▶ _Problem_
Make an exact copy of the lines below.

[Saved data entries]
---

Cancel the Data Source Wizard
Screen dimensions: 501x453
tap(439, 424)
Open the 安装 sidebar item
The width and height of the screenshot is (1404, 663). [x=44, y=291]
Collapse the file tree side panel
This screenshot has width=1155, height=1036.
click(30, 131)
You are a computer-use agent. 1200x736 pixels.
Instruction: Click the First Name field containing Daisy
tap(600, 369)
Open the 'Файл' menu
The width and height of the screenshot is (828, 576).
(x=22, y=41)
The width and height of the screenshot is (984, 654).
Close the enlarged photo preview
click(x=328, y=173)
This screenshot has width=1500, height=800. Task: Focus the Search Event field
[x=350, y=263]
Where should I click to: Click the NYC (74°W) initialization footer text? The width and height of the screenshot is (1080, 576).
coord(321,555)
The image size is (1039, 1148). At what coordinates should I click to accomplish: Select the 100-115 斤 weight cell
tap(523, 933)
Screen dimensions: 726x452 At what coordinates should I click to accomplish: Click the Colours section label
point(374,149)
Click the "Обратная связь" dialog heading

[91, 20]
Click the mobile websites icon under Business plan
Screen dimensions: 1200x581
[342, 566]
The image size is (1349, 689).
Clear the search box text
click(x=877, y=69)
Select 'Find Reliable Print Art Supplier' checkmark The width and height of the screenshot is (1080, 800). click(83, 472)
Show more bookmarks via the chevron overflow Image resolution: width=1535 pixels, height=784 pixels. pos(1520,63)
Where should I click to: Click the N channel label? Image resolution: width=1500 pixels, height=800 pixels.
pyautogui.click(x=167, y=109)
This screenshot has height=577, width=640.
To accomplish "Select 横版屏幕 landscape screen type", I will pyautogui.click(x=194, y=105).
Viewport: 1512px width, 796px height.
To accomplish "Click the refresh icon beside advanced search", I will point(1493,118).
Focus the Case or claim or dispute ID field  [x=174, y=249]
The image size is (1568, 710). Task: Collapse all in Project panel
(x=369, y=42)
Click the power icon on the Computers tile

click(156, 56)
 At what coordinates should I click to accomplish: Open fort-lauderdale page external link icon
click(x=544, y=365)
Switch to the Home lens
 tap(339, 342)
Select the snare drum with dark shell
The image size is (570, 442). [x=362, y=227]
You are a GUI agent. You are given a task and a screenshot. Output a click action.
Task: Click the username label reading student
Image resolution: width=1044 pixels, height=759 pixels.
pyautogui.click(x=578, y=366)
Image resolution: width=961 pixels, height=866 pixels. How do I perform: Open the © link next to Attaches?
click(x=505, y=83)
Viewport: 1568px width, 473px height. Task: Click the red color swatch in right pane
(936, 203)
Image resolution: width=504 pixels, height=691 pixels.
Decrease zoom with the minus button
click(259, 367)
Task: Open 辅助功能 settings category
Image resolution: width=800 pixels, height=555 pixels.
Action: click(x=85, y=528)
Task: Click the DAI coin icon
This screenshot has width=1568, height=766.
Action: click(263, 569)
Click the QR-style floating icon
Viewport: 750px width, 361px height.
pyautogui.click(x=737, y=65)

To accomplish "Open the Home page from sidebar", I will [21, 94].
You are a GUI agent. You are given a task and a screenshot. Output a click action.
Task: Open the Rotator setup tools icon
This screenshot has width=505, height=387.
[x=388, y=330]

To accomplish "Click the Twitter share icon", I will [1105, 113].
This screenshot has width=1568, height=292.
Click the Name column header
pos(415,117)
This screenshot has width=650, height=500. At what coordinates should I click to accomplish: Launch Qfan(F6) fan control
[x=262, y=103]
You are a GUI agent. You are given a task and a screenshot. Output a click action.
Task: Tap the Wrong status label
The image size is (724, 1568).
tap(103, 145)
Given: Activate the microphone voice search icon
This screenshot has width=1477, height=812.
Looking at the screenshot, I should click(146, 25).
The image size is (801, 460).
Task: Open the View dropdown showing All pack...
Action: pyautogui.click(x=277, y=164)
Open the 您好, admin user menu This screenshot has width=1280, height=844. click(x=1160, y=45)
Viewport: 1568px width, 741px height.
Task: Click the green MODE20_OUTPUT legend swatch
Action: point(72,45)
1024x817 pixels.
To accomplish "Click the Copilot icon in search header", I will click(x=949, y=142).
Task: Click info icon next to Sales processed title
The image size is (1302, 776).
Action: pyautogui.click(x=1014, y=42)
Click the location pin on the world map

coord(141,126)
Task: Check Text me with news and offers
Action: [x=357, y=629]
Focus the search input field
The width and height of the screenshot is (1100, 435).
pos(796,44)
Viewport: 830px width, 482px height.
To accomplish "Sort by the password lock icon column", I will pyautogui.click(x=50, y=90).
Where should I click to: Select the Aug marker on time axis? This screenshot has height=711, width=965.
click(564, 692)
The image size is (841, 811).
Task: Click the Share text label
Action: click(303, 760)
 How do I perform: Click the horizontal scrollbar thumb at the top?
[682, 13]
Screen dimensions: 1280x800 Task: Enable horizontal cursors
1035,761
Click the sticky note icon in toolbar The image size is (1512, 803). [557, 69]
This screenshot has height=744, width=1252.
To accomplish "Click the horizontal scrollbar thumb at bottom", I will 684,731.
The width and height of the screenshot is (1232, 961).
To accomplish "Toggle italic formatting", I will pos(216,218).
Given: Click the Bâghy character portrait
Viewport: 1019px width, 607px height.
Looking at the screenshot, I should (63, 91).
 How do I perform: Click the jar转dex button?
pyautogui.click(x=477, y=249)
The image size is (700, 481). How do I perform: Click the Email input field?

---

▶ _Response area_
Cancel the Data Source Wizard
Screen dimensions: 501x453
tap(439, 424)
Open the 安装 sidebar item
The width and height of the screenshot is (1404, 663). [x=44, y=291]
Collapse the file tree side panel
This screenshot has width=1155, height=1036.
click(30, 131)
You are a computer-use agent. 1200x736 pixels.
Instruction: Click the First Name field containing Daisy
tap(600, 369)
Open the 'Файл' menu
The width and height of the screenshot is (828, 576).
(x=22, y=41)
The width and height of the screenshot is (984, 654).
Close the enlarged photo preview
click(x=328, y=173)
This screenshot has width=1500, height=800. Task: Focus the Search Event field
[x=350, y=263]
Where should I click to: Click the NYC (74°W) initialization footer text? The width and height of the screenshot is (1080, 576).
coord(321,555)
The image size is (1039, 1148). At what coordinates should I click to accomplish: Select the 100-115 斤 weight cell
tap(523, 933)
Screen dimensions: 726x452 At what coordinates should I click to accomplish: Click the Colours section label
point(374,149)
Click the "Обратная связь" dialog heading

[91, 20]
Click the mobile websites icon under Business plan
Screen dimensions: 1200x581
[342, 566]
The image size is (1349, 689).
Clear the search box text
click(x=877, y=69)
Select 'Find Reliable Print Art Supplier' checkmark The width and height of the screenshot is (1080, 800). click(83, 472)
Show more bookmarks via the chevron overflow Image resolution: width=1535 pixels, height=784 pixels. pos(1520,63)
Where should I click to: Click the N channel label? Image resolution: width=1500 pixels, height=800 pixels.
pyautogui.click(x=167, y=109)
This screenshot has height=577, width=640.
To accomplish "Select 横版屏幕 landscape screen type", I will pyautogui.click(x=194, y=105).
Viewport: 1512px width, 796px height.
To accomplish "Click the refresh icon beside advanced search", I will point(1493,118).
Focus the Case or claim or dispute ID field  [x=174, y=249]
The image size is (1568, 710). Task: Collapse all in Project panel
(x=369, y=42)
Click the power icon on the Computers tile

click(156, 56)
 At what coordinates should I click to accomplish: Open fort-lauderdale page external link icon
click(x=544, y=365)
Switch to the Home lens
 tap(339, 342)
Select the snare drum with dark shell
The image size is (570, 442). [x=362, y=227]
You are a GUI agent. You are given a task and a screenshot. Output a click action.
Task: Click the username label reading student
Image resolution: width=1044 pixels, height=759 pixels.
pyautogui.click(x=578, y=366)
Image resolution: width=961 pixels, height=866 pixels. How do I perform: Open the © link next to Attaches?
click(x=505, y=83)
Viewport: 1568px width, 473px height. Task: Click the red color swatch in right pane
(936, 203)
Image resolution: width=504 pixels, height=691 pixels.
Decrease zoom with the minus button
click(259, 367)
Task: Open 辅助功能 settings category
Image resolution: width=800 pixels, height=555 pixels.
Action: click(x=85, y=528)
Task: Click the DAI coin icon
This screenshot has width=1568, height=766.
Action: click(263, 569)
Click the QR-style floating icon
Viewport: 750px width, 361px height.
pyautogui.click(x=737, y=65)

To accomplish "Open the Home page from sidebar", I will [21, 94].
You are a GUI agent. You are given a task and a screenshot. Output a click action.
Task: Open the Rotator setup tools icon
This screenshot has width=505, height=387.
[x=388, y=330]

To accomplish "Click the Twitter share icon", I will [1105, 113].
This screenshot has width=1568, height=292.
Click the Name column header
pos(415,117)
This screenshot has width=650, height=500. At what coordinates should I click to accomplish: Launch Qfan(F6) fan control
[x=262, y=103]
You are a GUI agent. You are given a task and a screenshot. Output a click action.
Task: Tap the Wrong status label
The image size is (724, 1568).
tap(103, 145)
Given: Activate the microphone voice search icon
This screenshot has width=1477, height=812.
Looking at the screenshot, I should click(146, 25).
The image size is (801, 460).
Task: Open the View dropdown showing All pack...
Action: pyautogui.click(x=277, y=164)
Open the 您好, admin user menu This screenshot has width=1280, height=844. click(x=1160, y=45)
Viewport: 1568px width, 741px height.
Task: Click the green MODE20_OUTPUT legend swatch
Action: point(72,45)
1024x817 pixels.
To accomplish "Click the Copilot icon in search header", I will click(x=949, y=142).
Task: Click info icon next to Sales processed title
The image size is (1302, 776).
Action: pyautogui.click(x=1014, y=42)
Click the location pin on the world map

coord(141,126)
Task: Check Text me with news and offers
Action: [x=357, y=629]
Focus the search input field
The width and height of the screenshot is (1100, 435).
pos(796,44)
Viewport: 830px width, 482px height.
To accomplish "Sort by the password lock icon column", I will pyautogui.click(x=50, y=90).
Where should I click to: Select the Aug marker on time axis? This screenshot has height=711, width=965.
click(564, 692)
The image size is (841, 811).
Task: Click the Share text label
Action: click(303, 760)
 How do I perform: Click the horizontal scrollbar thumb at the top?
[682, 13]
Screen dimensions: 1280x800 Task: Enable horizontal cursors
1035,761
Click the sticky note icon in toolbar The image size is (1512, 803). [557, 69]
This screenshot has height=744, width=1252.
To accomplish "Click the horizontal scrollbar thumb at bottom", I will 684,731.
The width and height of the screenshot is (1232, 961).
To accomplish "Toggle italic formatting", I will pos(216,218).
Given: Click the Bâghy character portrait
Viewport: 1019px width, 607px height.
Looking at the screenshot, I should (63, 91).
 How do I perform: Click the jar转dex button?
pyautogui.click(x=477, y=249)
The image size is (700, 481). How do I perform: Click the Email input field?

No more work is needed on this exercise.